Quatro horas da madrugada. Um movimento tão brusco quanto inesperado acorda Paulão de seus picantes sonhos com a musa de sua longínqua adolescência: Helena Ramos.
- Bem!? Bem!? Behnhê!!! Acorda!
- Hã, o que foi?
- Me chama de "minha pandinha"?
- Como assim? Que papo é esse a essa hora?
- É, me chama de "minha pandinha"...
- Lucimaura, são quatro horas da madrugada. Porque isso agora?

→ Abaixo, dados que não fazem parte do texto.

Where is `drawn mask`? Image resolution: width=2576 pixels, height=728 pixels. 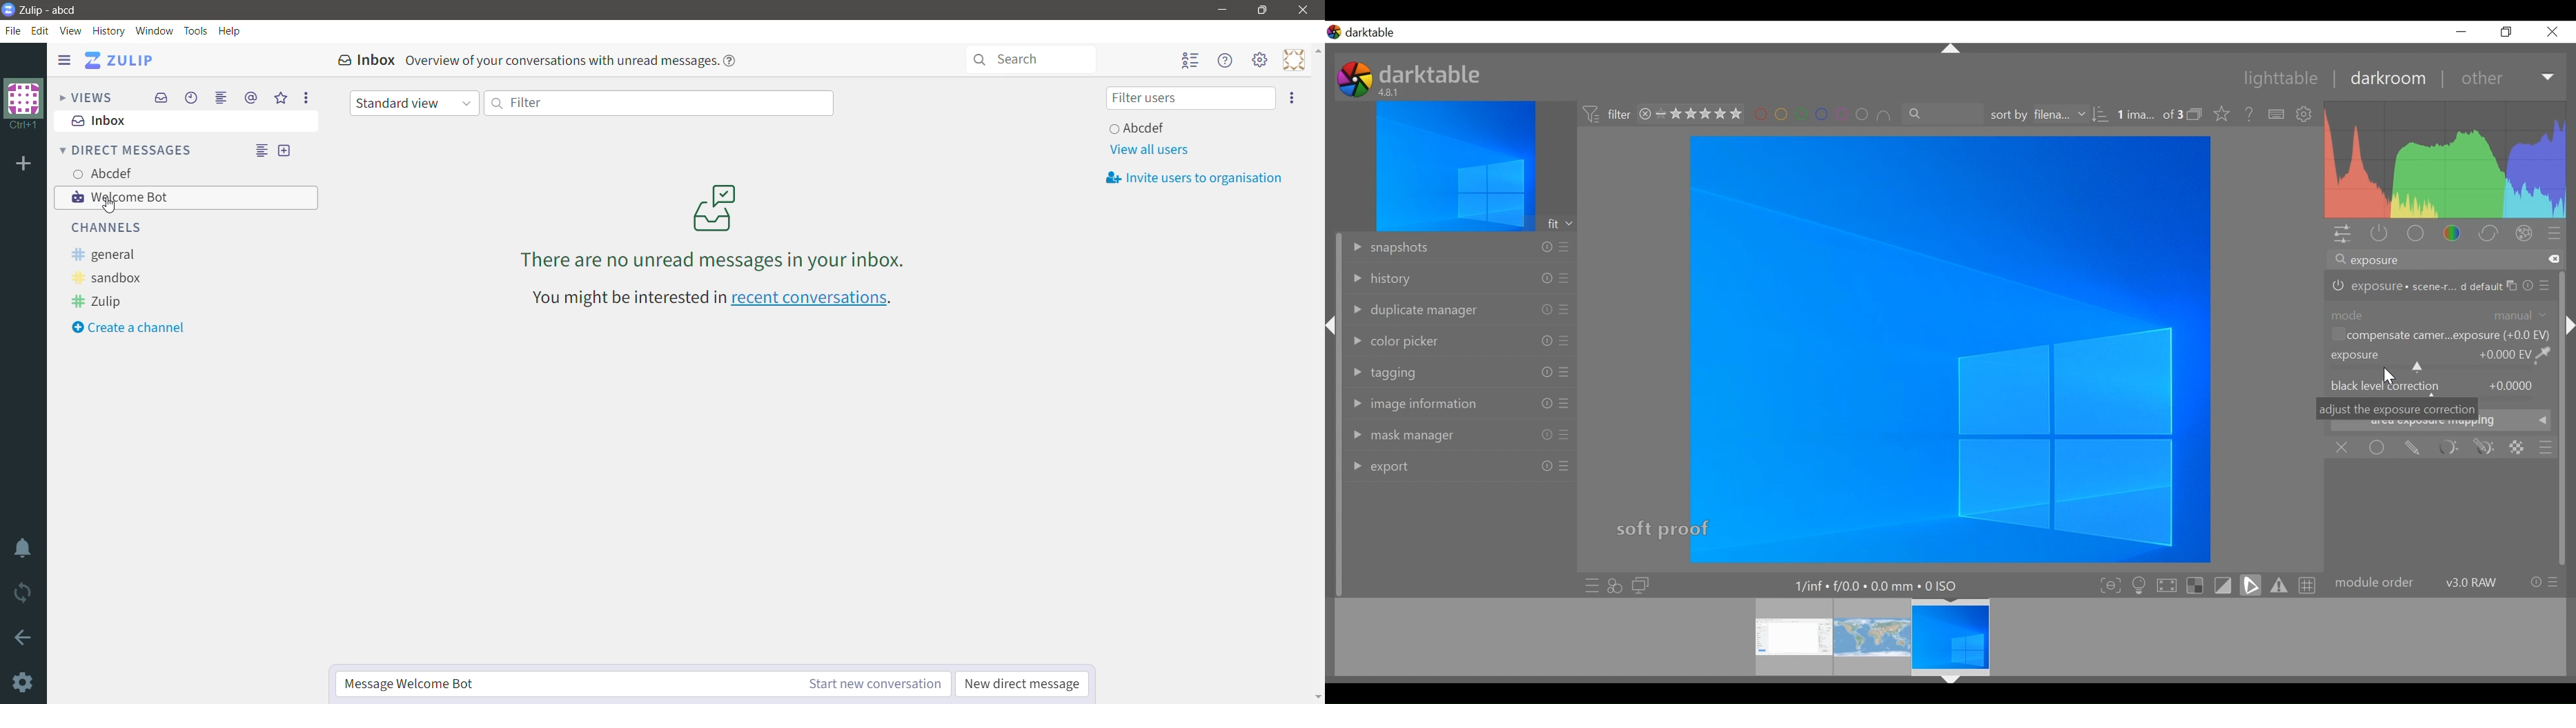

- É que nós já estamos casados há sete anos...
- E daí?
- Daí que não temos nenhum apelido secreto.
- Mas isso é hora, Lu-ci-mau-ra!!, responde Paulão, provocativamente acentuando a terceira sílaba.
- Não me chama assim que eu não gosto!
- Tá bem, eu te chamo do que tu quiser, mas me deixa dormir.
- Não! Acorda, Paulão!
- Pô, não dá para ver isso amanhã?
- Não, tem que ser agora!
- Se eu disser, tu me deixa dormir?
- Não, tem que soar verdadeiro, íntimo. Além disso tem que ser algo em que tu me reconheça, enfim, uma secreta referência para me chamar para o resto de nossas vidas em nossa intimidade.
- Mas é tão urgente assim? E para o resto de nossas vidas? Agora, no meio da noite? E além disso, tu já escolheu!?
- Não te faz, Paulão! Diz, diz, diz...
- Tá bom! Me deixa dormir, minha pandinha?
- Não!
- Mas não era isso o que tu queria?
- Tu continua te fazendo de desentendido! Nós precisamos entrar num acordo. Todos os casais fazem isso.
- Mas as quatro da manhã?
- E por acaso tem hora para isso?
- Tu esperou sete anos e agora tem que ser agora? Vai, me deixa dormir, minha pandinha.
- Assim não, tá soando falso!
- Ah, meu deus!
- Sem essa de "ah, meu deus". Tu só tá falando para poder voltar a dormir. A prova disso é que nem perguntou do que vai querer que eu te chame.
- Pelo meu nome tá bom: Paulão.
- Não, temos que achar um apelido pra ti também. Que tal peposo?
- Enlouqueceu? Imagina tu ligando para o meu trabalho perguntando pelo peposo?
- Eu não faria isso. Para os teus amigos sempre te chamarei de Paulão, no máximo Paulãozinho.
- Pois é, mas tu nunca ouviu falar em ato-falho? Basta tu te enganar uma só vez para me ferrar para todo o sempre, amém! Quem sabe gladiador ou exterminador?
- Benzinho, tem que ser algo carinhoso, no diminutivo.
- Sei, tu quer algo meio tatibitati, né? Só para me desmoralizar...
- Como é que tu pode dizer uma coisa dessas, Paulão?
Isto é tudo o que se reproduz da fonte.